むしろ変わり種と位置づけられる『ドラゴン桜』や『女王の教室』、『ハンマーセッション!』といった作品は、教師が担う専門性の一部を極端に表現することによってある種の脱構築を果たしたが、主人公の教師はあくまで外部から来た異質な存在であり、専門職としての教師という描き方にまでは至っていない(ILO・ユネスコでは既に1966年にはそう定義されているにもかかわらず)。マンガやドラマである以上、仕方のないところもあるし娯楽作品としてはそれでもいいのだが、教師を「特殊能力者」として描くやり方で教職や学校の実相に迫ることはそもそも難しい。そこにいる教師集団が専門職観ないしは佐藤学の言う「反省的実践家」として描かれたドラマやマンガは、少なくとも私の知る限りでは、未だにほとんど見当たらない。
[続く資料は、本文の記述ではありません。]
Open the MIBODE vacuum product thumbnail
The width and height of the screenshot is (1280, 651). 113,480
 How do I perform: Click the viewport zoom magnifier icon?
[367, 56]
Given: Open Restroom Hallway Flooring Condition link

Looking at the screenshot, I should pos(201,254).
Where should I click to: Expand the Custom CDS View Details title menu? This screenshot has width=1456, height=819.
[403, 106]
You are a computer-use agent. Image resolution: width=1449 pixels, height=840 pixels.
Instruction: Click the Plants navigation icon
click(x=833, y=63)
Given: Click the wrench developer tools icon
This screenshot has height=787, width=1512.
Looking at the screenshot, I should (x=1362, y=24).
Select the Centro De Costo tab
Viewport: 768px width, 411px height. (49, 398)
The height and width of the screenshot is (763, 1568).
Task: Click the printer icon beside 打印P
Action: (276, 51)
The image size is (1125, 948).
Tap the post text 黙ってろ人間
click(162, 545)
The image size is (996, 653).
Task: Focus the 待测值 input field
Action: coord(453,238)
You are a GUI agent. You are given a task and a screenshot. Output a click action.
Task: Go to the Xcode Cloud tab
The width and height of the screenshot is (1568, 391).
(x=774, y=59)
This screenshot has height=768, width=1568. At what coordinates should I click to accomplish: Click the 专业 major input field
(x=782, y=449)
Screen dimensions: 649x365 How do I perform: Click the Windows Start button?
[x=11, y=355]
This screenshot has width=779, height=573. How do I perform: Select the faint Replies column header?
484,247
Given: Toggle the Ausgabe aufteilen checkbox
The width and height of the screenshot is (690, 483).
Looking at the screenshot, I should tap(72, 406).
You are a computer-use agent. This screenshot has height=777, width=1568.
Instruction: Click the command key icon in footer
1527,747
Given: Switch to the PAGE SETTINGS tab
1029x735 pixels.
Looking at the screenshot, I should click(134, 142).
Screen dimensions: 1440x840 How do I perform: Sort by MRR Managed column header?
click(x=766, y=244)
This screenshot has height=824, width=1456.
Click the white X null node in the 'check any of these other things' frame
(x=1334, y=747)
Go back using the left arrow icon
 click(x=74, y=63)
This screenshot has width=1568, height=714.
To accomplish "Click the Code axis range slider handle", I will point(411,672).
中でも例外というか、出色なのは『鈴木先生』だがこの紹介は別の機会に譲る(『暗殺教室』も特殊能力者丸出しの系統ではありながら、これがなかなかどうしていいところついていると思うのだが、この紹介も別の機会に譲る)。
さて、『坂本ですが?』。ここまで長々教職ドラマ論を打っといてなんだが、この流れで言えば、単に学校が舞台となっているだけのマンガという気もする。だが面白い。上の話は教師が主人公の作品論だが、もちろん生徒が主役というのもあり得る。生徒の場合も「特殊能力者」「絶対的存在」という描き方が多くなる−−反動か、最近は全くそうじゃない存在にスポットを当てた作品ばかりが目立つ−―が、最近だと『銀の匙』はそうではない、オルタナティブの提示の仕方がよくできた作品(『究極超人あ〜る』方向もうちょいシリアス青春寄り)だが、この紹介も別の機会に譲ろう。『坂本ですが?』の主人公・坂本くんはバリバリの「特殊能力者」タイプだ。だが面白い。
リンクの解説を見てもらえれば分かるが、学校生活のあらゆる場面をスタイリッシュにこなす坂本くんを描いた、すぐに先が続かなくなりそうな話だ。だが面白い。第1巻を読んで「すぐ終わるんだろうなw」と思ったのだが、第2巻に入っても意外と頑張っている(だんだん学校からは離れてきているきらいもあるが)。要するに学校文化や中高生のよくある言動の壮大かつバカバカしいカリカチュアなのだが、そのセンスが良い。端整な絵にシュール・ギャグというと『魁!!クロマティ高校』が思い起こされるが、クロ高のゲスさと毒が和らいだものと捉えてもいいのかもしれない。ただ、それだけなら「好きなギャグマンガ」というだけでここでは紹介しなかっただろう。『坂本ですが?』には、単に学校を舞台にしているだけではないものを感じる。一言で言えば、学校文化と人間をよく観察している!ということだろうか(ちょっと古めの気もするけど)。ナナメ具合が良い。一見でたらめに見える振る舞いで人間関係や学級を整えていく辺りに『暗殺教室』と通じるものも感じる。
それでも、学校を舞台にしたままでは、どうがんばっても5巻までは続かないだろうな。だが面白い。